27 points | by thunderbong 16 hours ago ago

2 comments

  • galkk 11 hours ago ago

    I’m very conflicted about the message. Author takes a specific , rather simple, oltp case, like joining one table with, essentially, dictionary tables (that most database servers may get into memory and have essentially hash joins) and ends up with generic statement. Yes, in the cas that you’re analyzing it’s fine.

    I always was thinking about guide like “joins are expensive” for cases like here’s query in your relational database, here are multi table joins, on top of them there are more complex filters (especially if there are subqueries and/or ), statistics is stale-ish, cardinality estimation goes out of the window and join ordering problem kills you. Especially bad when the same query was working no problem yesterday.

    And this is the place when people usually quickly start to study query hints section of their server of choice. (pg_hint_plan)

    And, as usual, quote from https://www.vldb.org/pvldb/vol9/p204-leis.pdf

    > … For all systems we routinely observe misestimates by a factor of 1000 or more. Furthermore, as witnessed by the increasing height of the box plots, the errors grow exponentially (note the logarithmic scale) 207 as the number of joins increases [21]. For PostgreSQL 16% of the estimates for 1 join are wrong by a factor of 10 or more. This per- centage increases to 32% with 2 joins, and to 52% with 3 joins.

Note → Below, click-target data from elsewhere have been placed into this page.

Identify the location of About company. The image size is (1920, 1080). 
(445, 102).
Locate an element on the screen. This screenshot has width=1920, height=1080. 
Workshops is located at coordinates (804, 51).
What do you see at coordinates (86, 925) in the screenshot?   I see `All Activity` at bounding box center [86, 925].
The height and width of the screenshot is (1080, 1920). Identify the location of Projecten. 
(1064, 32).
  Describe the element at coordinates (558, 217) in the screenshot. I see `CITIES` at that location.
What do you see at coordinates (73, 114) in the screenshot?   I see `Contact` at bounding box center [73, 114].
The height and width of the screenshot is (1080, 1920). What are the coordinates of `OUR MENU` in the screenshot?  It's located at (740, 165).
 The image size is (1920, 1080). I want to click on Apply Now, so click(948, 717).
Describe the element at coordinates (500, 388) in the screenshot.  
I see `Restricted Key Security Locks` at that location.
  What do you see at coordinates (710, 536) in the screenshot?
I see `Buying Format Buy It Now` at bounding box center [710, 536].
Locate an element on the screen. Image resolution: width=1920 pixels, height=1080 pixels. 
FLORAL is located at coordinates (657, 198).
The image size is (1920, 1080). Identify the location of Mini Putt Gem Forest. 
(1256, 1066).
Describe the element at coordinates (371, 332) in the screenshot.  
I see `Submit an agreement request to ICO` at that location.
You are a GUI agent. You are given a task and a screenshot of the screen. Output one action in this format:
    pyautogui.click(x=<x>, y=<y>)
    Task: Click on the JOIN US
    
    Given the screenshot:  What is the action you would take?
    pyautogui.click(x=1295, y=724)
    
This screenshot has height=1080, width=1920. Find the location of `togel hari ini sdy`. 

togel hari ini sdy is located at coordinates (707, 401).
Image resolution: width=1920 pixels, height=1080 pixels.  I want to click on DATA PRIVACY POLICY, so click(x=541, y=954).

  • cowthulhu 11 hours ago ago

    I quite liked this article. That said, I think it misses the two big advantages of denormalized (one big table) data -

    It’s much easier for people to use, especially non-technical stakeholders who tend to just not understand joins.

    It doesn’t require anything from the query optimizer… until you’ve had a complex query randomly go from “runs instantly” to “spins for hours” overnight, you can’t appreciate the value of a simple execution plan.

    A bonus benefit is that it scares off the architecture astronauts!